Table of Contents
- Inner join
- Left join
- Right join
- Outer join
- Validate parameter
- The effect of column name
- Video Tutorial
In this session two sets of data will be used: Employee.csv, Dept.csv.
The employee data set contains the data regarding the employee. Such as name, job, employee number, etc. The department data set contains the data regarding the departments like department number, name, and city. These two data sets are shown in figure 1. Note that both the tables have something in common. That is the department number, which is denoted by DEPTNO.
2. Inner join
We are going to inner join using the department number column. To do this we can use the merge() function in Pandas.
First we need to pass the left data set and right data set as employee and dept. The column which we are going to apply inner join should be passed in to the on parameter. Then the type of the join should be specified using the how parameter. The code is shown below.
emp_dept = pd.merge (employee, dept, on=[‘DEPTNO’] , how= ‘inner’)
Execute the data frame. The result is shown in figure 2.It can be seen that the two tables are joined according to the department number.
Note that the records are sorted out, by default according to the given column.
Also note that, because this is inner joined, the record for the department number 50 (employee name Clara) is not present. As it was not common for the both data sets.
3. Left join
To left join the data set, simply change the how parameter to left as shown below.

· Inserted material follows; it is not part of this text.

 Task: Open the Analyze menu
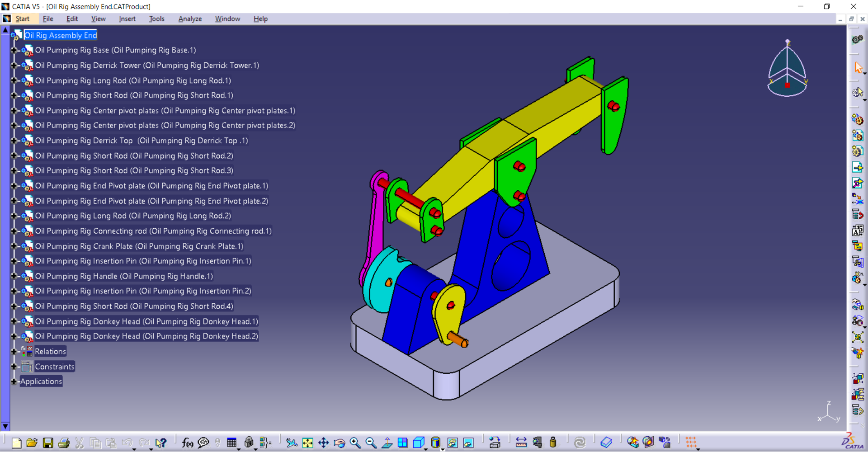tap(190, 19)
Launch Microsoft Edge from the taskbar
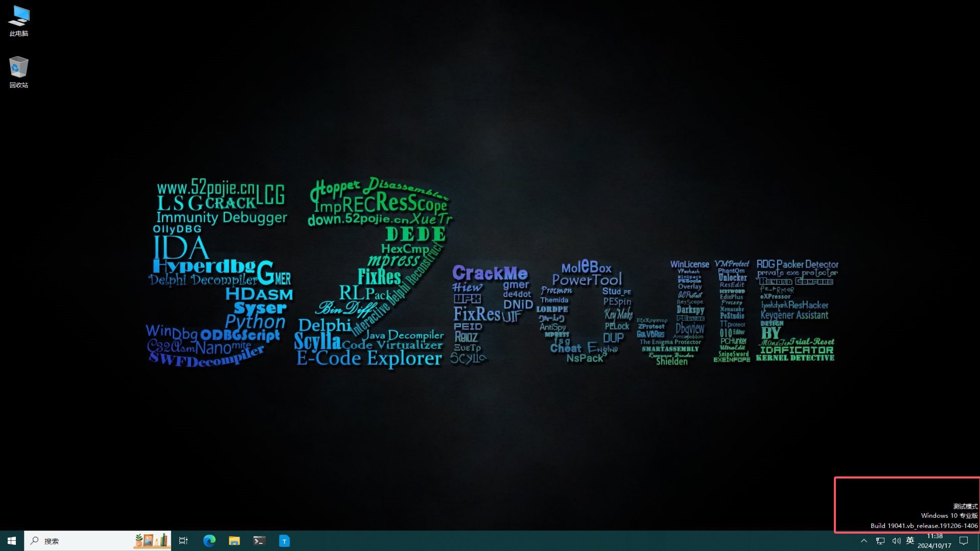 click(209, 541)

emp_dept = pd.merge (employee, dept, on=[‘DEPTNO’] , how= ‘left’)
In this scenario, the records from the left data set and common records are joined together. Execute the code to display the results as shown in figure 3.

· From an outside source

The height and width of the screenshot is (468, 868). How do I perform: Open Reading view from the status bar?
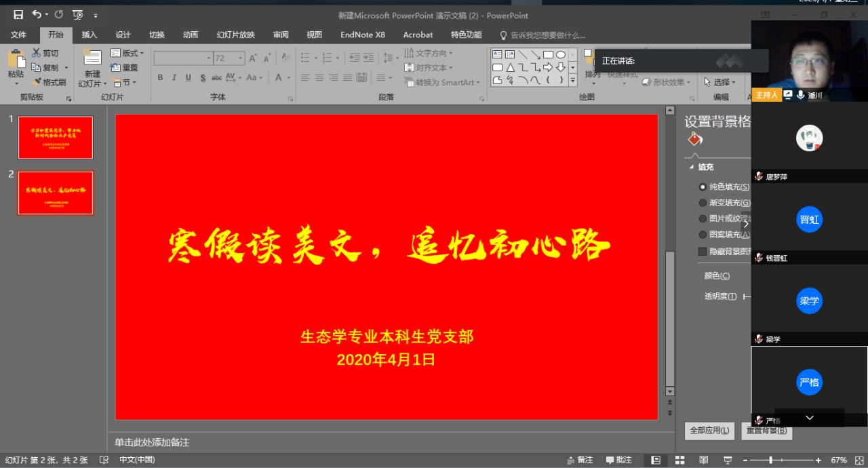pos(704,460)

Note that now the Clara record is also present in the table after the left join. But the Dname and City column values are null because they are not available in the department data set.
4. Right join
To right join the data set, simply change the how parameter to rightas shown below.
emp_dept = pd.merge (employee, dept, on=[‘DEPTNO’] , how= ‘right’)
In this scenario, the records from the right data set and common records are joined together. Execute the code to display the results as shown in figure 4.
Note that the right data (department data) contains a record that has the DEPTNO as 40. But the left data set doesn’t contain any record related to DEPTNO 40, it’s unavailable. Hence, the values are shown as null values.
5. Outer join
In order to join the both tables such a way that all the values in left and right data sets are present, even they match or un-match, outer join can be used.
To outer join the data set, simply change the how parameter to outeras shown below.
emp_dept = pd.merge (employee, dept, on=[‘DEPTNO’] , how= ‘outer’)
6. Indicator Parameter
In order to find out the data set which the records are available from, the indicator parameter can be used. This parameter value should be set as True. Then execute.
Refer the figure 6. It can be observed that 0-5 indexed records are available at both sides, record 6 available at left only and record 7 is available at right only.
A name for the indicator column also can be set as the value of the indicator parameter as shown in figure 7. In here the indicator column is set as indicator_col.
7. Validate parameter
Refer the data sets in the figure 1. Note that the department data set contains one record for DEPTNO 10 whereas in employee data set for DEPTNO 10 there are two records. Hence, when we try to join them, a problem arises because for the number 10 there are multiple matches.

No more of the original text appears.